Texto para leitura:
◇ ◇ ◇
Havia 10 anos que eu não saía do Brasil. Não sabia que, agora, tem um DutyFree InFlight. A aeromoça, depois de servido o almoço, passa com um catálogo de perfumes, cosméticos e até cigarros/charutos/cachimbos. Depois, vem com aquele carrinho, entregando produtos, passando o cartão de crédito...

Desci em Assunção no final da tarde, e Neri (taxista amigo de Vanessa) estava me aguardando com uma plaquinha: Márcia Neme. Uma simpatia o cara – já foi me explicando tudo da cidade e passando um pouco do sentimento que depois só se confirmaria: paraguaios são nacionalistas – e um tanto ressentidos com o Brasil.

Chegar na Van foi mágico. Somos amigas desde nossos 14 anos – sim, são 23 anos de amizade que teimou mesmo na distância, e que hoje, talvez, seja mais forte do que nunca. Diplomata, mora em Assunção há dois anos com Fernando, antropólogo que merece minha amiga, e seus dois filhotes: Caio e Nuno. Não nos víamos há dois anos e não convivíamos assim desde Londres, quando ela foi me visitar, em 2001...

Assim que encontrei Vanessa, foi como se estivéssemos sempre juntas. O contato com os dois guris mais lindos foi crescendo a cada momento. Eles são adoráveis, admiráveis, energéticos e carinhosos de doer no olhar. Me apaixonei de cara pelos dois. Com 3 aninhos, transpiram emoção.
◇ ◇ ◇
Tarefas:
a – Liste os produtos do catálogo que a aeromoça mostra depois do almoço, segundo o relato.
b – Transcreva do relato o trecho que começa em "Chegar na Van" e vai até "aninhos, transpiram emoção.", incluindo essas palavras.
◇ ◇ ◇
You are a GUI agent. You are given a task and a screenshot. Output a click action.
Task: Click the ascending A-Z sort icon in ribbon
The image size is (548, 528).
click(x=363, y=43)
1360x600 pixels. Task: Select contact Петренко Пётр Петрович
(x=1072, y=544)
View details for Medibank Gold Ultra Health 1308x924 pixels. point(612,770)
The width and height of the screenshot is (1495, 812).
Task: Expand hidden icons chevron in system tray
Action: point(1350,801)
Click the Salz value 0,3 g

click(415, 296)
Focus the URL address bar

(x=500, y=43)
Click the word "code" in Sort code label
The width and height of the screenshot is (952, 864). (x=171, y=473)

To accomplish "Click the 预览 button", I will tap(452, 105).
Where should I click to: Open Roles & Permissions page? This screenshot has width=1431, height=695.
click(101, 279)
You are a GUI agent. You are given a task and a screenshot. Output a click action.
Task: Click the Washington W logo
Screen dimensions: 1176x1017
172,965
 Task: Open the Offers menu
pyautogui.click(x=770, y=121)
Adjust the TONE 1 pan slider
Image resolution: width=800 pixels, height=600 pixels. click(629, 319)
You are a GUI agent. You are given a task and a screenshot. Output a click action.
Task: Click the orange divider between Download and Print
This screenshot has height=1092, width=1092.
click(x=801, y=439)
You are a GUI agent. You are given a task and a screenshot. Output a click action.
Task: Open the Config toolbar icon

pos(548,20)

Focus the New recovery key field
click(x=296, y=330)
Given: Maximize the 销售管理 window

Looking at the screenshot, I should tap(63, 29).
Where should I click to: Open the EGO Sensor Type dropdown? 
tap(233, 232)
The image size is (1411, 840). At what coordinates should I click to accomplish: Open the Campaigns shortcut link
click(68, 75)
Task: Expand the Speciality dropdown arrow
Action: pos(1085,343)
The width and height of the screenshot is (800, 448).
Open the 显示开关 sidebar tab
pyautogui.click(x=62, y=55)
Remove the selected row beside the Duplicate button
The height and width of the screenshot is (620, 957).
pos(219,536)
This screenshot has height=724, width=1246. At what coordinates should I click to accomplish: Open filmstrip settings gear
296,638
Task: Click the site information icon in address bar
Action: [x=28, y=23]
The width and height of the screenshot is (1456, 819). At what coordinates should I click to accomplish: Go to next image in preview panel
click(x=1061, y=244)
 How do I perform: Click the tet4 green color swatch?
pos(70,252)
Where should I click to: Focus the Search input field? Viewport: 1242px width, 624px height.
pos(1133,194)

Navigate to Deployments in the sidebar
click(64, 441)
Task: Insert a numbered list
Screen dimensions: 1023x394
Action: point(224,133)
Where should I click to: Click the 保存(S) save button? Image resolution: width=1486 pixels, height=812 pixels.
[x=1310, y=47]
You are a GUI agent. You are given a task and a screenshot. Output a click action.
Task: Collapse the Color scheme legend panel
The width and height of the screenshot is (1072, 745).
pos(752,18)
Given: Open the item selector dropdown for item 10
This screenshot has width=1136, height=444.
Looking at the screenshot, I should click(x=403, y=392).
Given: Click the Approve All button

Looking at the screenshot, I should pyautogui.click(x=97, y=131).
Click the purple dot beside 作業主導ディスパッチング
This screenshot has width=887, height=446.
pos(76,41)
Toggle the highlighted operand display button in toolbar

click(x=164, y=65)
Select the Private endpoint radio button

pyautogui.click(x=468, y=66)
◇ ◇ ◇
Respostas:
a –
- perfumes
- cosméticos
- cigarros
- charutos
- cachimbos

b –
Chegar na Van foi mágico. Somos amigas desde nossos 14 anos – sim, são 23 anos de amizade que teimou mesmo na distância, e que hoje, talvez, seja mais forte do que nunca. Diplomata, mora em Assunção há dois anos com Fernando, antropólogo que merece minha amiga, e seus dois filhotes: Caio e Nuno. Não nos víamos há dois anos e não convivíamos assim desde Londres, quando ela foi me visitar, em 2001...

Assim que encontrei Vanessa, foi como se estivéssemos sempre juntas. O contato com os dois guris mais lindos foi crescendo a cada momento. Eles são adoráveis, admiráveis, energéticos e carinhosos de doer no olhar. Me apaixonei de cara pelos dois. Com 3 aninhos, transpiram emoção.